PEER 2 PEER
LOOK PHOTO BIENNIAL 2019 @ OPEN EYE GALLERY
Thursday 17th October was a busy day 4 us! First stop was the opening of the LOOK PHOTO BIENNIAL at the Open Eye. Peer to Peer is the result of a collaboration between 14 artists and 14 curators from the UK and China which platforms talented artists (mainly photographers) and their work – ranging from gender identity, nature/wildlife, and urban lifestyles. Upstairs is Orlando, an installation by Alix Marie that looks like a pile of bin bags with images of raw meat printed on them. Not entirely off the mark because they are actually super zoomed-in images of people’s bodies, crumpled up and scattered seemingly randomly in piles around the room. I overheard some men complaining that art where you have to read the description to “get it” isn’t real art, but I disagree on two levels. 1) They literally came up and glanced at it for less than 2 minutes before deciding they didn’t “get it”, they didn’t even get close up enough to see the nipples and arm hair bristles and feel the uncomfortableness of having the unfiltered and broken-up human body shoved in your face. 2) Does the meaning of art have to be singular? Do we all have to enter a gallery and a) get immediate gratification from the art work and b) all agree on what it means? Is there no value in taking the time, in using your own mind, to reflect on how the work makes you feel? Because, to me, Marie’s work made me question that idea of bodies as necessarily connected to our minds and our personalities and prompted me to think about how what is on the outside is really just raw meat and may have nothing to do with the individual which it encases. I liked that it left me thinkin’.

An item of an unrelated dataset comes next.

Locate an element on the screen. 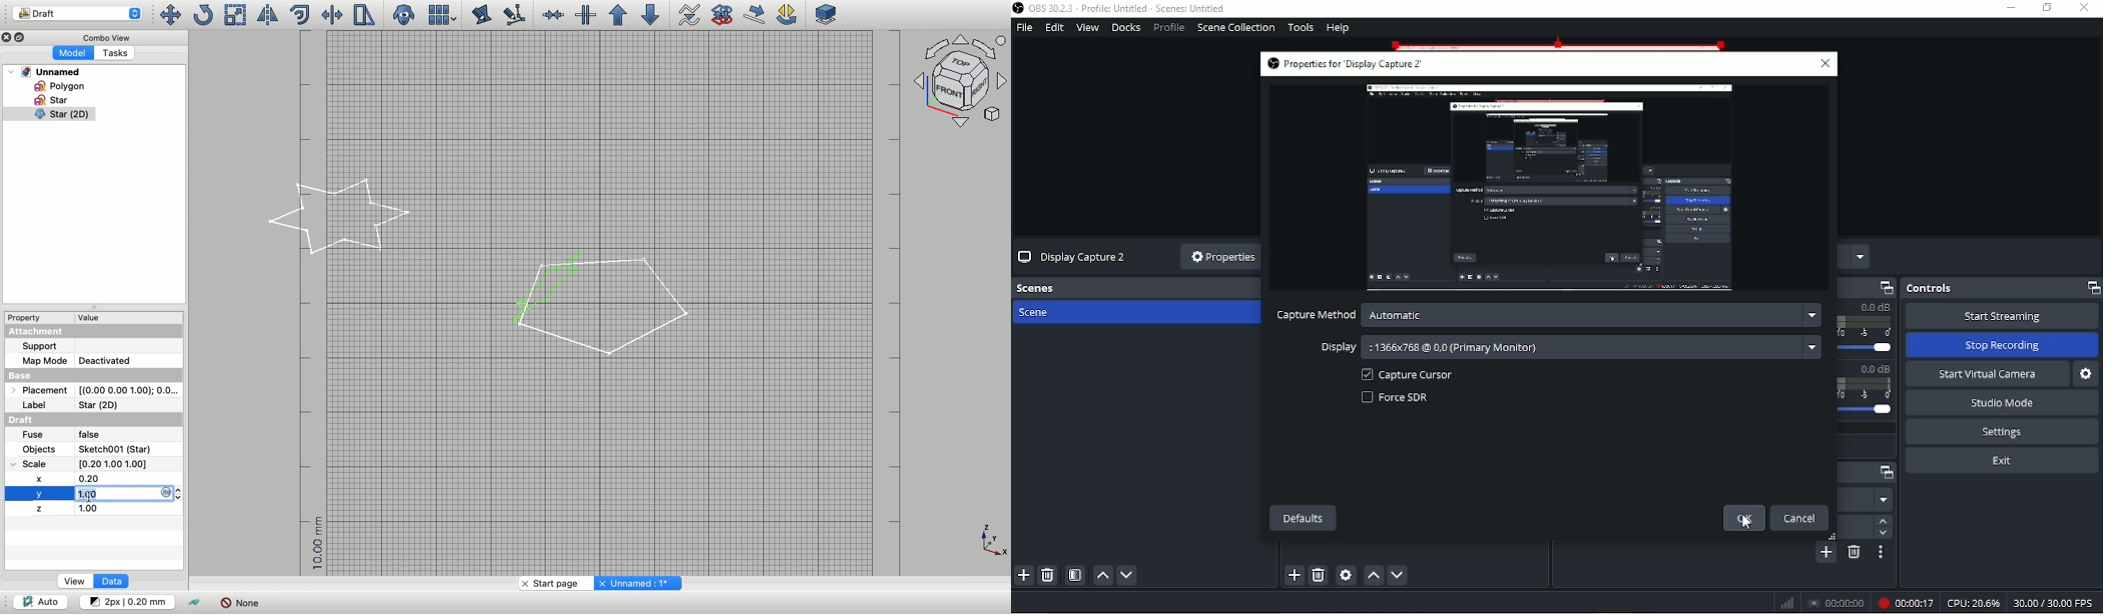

Downstairs, Wu Yue’s photographs of the former pleasure-club turned OAP home in China were another personal highlight, all being beautifully shot to capture moments of light against shadow. Our obsession with youth can make us think that old age is the creeping-up of darkness which drains away our vitality and with it our desires and our pleasure-seeking energy. From Wu Yue’s photographs you see the value in age, and not just through the tired cliché of “gaining wisdom”, but through the idea that old age doesn’t have to be about loss, maybe it can be about new life and new ways to explore old passions. All of the art work is worth seeing and does definite justice to the rising success of the artists and to the connection between Liverpool and China. But you definitely haven’t missed out too much in not going to the opening which felt very… artsy-fartsy old-school. The speeches given by the curators were repetitive and, frankly, a bit too self-congratulatory. I left half way through one to have a coughing fit upstairs (thank you freshers) and when I came back down I thought it was the same speech but it was actually a different person speaking. I’m not trying to undermine the immense amout of hard work that goes into the setting up and curation of an international exhibition like this, but the BAFTA-acceptance speech vibe was just a bit dull and everything that was said could be found in the info booklet. I think a lot more would have been gained from having the curators (and maybe some artists?) sit on a panel and take questions from the audience – that way you as the viewer feel involved rather than feeling like an outsider permitted to have a brief glimpse at the inner workings of the closed-off Art World.